All was well until one day; I fell in love with a shaggy dog across the street. He would peer at me through those ice cold eyes, he melted my heart instantly. Beneath his temple was the nape with golden mane so fine and thick that, stood on all fours, he resembled a fully grown lion. At night, I managed to sneak into the colony without the irritable pack noticing me. He shook his head with a glistening steel chain hung about him; I squeaked and pleaded for him. His endeavours were never fruitful, for he was chained. But in the mornings, he barked, his master would take him out for a walk. I barked back at him entreatingly to dissuade him from committing any notoriety, for the irritable pack would throw his fur into shreds and kill him if he managed to escape the clutches of soft naked palms of his master. A young woman in her thirties owned him, she was athletic and I warranted him against any act of mischief that would let him down in the eyes of the princess.
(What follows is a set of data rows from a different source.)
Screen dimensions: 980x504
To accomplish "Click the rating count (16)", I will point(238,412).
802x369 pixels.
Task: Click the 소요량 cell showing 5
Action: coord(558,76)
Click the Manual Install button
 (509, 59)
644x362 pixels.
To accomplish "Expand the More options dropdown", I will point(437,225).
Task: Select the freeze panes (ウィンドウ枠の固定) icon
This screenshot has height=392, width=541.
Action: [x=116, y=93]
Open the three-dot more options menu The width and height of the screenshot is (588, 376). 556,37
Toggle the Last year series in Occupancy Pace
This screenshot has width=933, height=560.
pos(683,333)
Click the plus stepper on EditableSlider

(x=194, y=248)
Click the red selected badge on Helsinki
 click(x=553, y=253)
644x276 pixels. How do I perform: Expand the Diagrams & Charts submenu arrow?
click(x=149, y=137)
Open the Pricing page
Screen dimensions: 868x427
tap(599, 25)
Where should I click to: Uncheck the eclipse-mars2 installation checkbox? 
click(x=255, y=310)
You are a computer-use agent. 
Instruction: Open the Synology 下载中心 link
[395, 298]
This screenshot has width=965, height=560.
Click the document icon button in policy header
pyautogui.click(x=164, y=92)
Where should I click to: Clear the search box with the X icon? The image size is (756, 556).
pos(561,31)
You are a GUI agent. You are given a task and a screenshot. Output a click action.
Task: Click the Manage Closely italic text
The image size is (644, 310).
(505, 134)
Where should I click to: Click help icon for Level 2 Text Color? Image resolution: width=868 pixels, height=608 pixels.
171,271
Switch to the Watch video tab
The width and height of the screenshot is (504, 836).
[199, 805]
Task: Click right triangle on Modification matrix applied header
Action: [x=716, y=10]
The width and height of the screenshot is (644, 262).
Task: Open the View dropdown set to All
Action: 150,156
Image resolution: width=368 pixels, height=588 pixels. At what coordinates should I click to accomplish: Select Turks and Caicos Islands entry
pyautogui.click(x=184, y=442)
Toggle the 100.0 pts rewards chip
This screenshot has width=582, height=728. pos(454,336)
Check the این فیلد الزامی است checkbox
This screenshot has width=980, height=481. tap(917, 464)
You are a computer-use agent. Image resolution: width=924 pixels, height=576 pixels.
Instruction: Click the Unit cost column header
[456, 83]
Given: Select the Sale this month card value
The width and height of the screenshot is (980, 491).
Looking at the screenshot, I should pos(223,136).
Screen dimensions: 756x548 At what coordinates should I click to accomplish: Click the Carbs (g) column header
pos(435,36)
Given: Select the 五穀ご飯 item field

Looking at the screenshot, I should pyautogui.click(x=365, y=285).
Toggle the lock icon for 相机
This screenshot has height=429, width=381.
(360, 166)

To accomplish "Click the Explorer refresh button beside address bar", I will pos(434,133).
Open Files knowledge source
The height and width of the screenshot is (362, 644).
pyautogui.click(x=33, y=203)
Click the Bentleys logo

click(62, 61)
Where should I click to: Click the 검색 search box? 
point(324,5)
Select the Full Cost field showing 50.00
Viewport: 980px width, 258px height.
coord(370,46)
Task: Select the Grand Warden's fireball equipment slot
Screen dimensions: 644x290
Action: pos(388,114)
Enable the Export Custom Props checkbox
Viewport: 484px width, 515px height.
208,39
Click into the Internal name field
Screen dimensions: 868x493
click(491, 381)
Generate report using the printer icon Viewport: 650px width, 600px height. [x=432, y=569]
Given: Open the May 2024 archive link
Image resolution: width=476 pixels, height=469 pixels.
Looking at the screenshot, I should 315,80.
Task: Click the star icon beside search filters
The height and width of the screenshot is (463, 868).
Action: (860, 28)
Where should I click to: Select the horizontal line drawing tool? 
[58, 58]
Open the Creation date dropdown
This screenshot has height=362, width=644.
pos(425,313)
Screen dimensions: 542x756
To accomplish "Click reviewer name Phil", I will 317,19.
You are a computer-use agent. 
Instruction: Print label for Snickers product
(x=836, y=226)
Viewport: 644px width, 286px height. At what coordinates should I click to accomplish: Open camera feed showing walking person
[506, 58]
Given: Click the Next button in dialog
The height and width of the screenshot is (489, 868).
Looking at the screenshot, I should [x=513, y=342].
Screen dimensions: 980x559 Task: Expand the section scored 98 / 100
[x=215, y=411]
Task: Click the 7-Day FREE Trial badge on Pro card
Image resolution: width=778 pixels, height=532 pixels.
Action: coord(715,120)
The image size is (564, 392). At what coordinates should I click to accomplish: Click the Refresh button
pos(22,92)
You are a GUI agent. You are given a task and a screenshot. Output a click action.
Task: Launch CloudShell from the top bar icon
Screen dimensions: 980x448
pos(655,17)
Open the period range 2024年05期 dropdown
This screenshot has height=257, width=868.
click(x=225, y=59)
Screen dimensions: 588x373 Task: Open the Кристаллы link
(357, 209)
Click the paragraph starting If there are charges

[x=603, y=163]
Something had changed in him; he was not the same anymore. After repeated wallowing cries, he confessed of having intercourse with a pet dog that belonged to a friend of his master. It was not something that had plagued on his mind; on the contrary it was planned. They were both shoved into a room full of food supplies for two days in the vet’s clinic and after the food was over, intercourse, he explained, seemed to be the only other thing to do in the closed room.

I was devastated; the approaching pack no longer mattered to me anymore. So it is that my life began, in misery. So it is that my life ended, in misery.